Here at Mystic, it would come as no surprise to anyone who has read our blogs or worked with our team that we love Apache Wicket. I was pleasantly surprised when the team at Packt Publishing emailed me about reviewing the new Apache Wicket Cookbook. In equal measure I was happy to see that they had snagged Igor Vaynberg to author this tome.
In the spirit of transparency, Packt and I originally came close to doing this book together. We had a difference of opinion that led me to decline, however I still stand by my argument that a pink pony and sharks with frickin laser beams would have been an adequate payment for my time. Oh well.
Who the book is for
I thoroughly enjoyed reading this book. It is jam packed full of useful information for those folks familiar with Apache Wicket. Yes, that’s correct, this book should not be the first one you buy about Apache Wicket, but it definitely should be the next. The cookbook is aimed specifically at individuals with a working knowledge of the framework, from the beginner to the advanced seasoned user.
Wicket Crash Course
If you need a crash course in Apache Wicket, you’ve got several options.
- Read the 5 Days of Wicket which takes you from initial setup through building a simple Pastebin web application.

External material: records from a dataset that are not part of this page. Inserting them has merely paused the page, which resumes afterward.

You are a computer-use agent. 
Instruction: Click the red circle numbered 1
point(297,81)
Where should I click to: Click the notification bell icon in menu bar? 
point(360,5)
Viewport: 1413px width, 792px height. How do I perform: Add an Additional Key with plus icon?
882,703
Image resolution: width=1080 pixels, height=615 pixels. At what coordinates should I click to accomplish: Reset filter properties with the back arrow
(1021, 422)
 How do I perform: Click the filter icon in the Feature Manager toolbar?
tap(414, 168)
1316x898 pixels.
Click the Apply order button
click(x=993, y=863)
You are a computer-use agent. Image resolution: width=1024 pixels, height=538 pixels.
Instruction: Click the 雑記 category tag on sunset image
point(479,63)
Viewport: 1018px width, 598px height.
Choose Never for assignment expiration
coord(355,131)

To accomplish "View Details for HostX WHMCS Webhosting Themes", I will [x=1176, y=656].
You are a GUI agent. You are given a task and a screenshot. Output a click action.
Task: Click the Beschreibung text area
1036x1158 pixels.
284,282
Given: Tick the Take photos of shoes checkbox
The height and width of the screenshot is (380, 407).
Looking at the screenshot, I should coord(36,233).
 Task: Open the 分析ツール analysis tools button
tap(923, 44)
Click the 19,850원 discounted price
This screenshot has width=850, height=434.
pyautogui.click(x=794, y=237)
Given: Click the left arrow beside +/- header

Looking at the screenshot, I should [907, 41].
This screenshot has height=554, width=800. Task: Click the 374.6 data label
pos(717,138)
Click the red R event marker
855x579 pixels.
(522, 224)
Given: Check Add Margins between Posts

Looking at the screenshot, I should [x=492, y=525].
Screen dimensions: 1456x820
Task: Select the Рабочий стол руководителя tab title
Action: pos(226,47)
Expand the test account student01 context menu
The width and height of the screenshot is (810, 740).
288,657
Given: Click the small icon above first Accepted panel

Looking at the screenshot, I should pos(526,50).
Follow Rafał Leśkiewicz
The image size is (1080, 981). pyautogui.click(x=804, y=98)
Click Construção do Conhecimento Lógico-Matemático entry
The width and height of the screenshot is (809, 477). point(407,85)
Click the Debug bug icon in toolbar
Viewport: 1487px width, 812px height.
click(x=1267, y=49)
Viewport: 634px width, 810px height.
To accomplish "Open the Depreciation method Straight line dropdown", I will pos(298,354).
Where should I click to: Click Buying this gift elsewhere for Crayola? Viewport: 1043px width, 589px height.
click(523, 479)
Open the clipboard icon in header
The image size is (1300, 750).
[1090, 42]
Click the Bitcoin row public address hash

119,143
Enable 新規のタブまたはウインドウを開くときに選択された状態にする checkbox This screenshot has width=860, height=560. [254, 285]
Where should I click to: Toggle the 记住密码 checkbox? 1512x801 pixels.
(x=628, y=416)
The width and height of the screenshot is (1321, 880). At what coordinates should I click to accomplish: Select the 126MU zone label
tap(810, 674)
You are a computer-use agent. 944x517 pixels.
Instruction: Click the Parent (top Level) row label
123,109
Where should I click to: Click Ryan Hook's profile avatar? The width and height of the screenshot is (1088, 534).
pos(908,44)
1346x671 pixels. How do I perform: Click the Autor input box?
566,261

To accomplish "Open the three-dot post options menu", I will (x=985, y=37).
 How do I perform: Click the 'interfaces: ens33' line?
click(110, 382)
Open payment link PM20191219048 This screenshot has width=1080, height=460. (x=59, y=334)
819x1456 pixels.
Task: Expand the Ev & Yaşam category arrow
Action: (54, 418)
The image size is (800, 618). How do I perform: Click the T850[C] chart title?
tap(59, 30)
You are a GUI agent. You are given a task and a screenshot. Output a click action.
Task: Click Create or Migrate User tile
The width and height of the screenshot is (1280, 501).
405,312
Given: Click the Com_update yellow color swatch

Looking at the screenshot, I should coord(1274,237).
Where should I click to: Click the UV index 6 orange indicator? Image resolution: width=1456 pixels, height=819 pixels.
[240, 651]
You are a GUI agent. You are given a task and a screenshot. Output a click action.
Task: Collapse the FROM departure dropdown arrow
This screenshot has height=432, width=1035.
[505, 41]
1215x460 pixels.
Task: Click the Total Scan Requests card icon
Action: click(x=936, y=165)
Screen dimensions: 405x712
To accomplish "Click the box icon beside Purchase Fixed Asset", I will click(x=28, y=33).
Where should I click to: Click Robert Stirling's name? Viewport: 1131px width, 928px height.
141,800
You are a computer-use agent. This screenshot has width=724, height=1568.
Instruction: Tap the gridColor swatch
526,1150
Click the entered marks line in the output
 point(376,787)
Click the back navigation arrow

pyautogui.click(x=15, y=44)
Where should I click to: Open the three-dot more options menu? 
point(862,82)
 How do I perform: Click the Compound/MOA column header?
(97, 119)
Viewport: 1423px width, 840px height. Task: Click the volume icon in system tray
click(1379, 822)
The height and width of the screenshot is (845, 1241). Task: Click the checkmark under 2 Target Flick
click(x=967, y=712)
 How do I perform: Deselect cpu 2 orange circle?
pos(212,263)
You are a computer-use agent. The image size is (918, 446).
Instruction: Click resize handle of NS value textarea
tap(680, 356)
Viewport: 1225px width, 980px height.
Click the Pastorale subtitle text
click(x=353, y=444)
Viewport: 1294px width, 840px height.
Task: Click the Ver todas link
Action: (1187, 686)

- Go pick up a copy of Wicket in Action. Also written by two wonderful core developers of Apache Wicket, it provides a wellspring of introduction and knowledge to make the cookbook worth the read.
- Read through the Apache Wicket Wiki, use the wicket-quickstart to build an app, and ask your questions on the very helpful and active Wicket mailing list.
They are ranked from easiest to most difficult for the average person. If you prefer diving in head first and building a project without reading much background, the last option will certainly get you there (albeit not quickly).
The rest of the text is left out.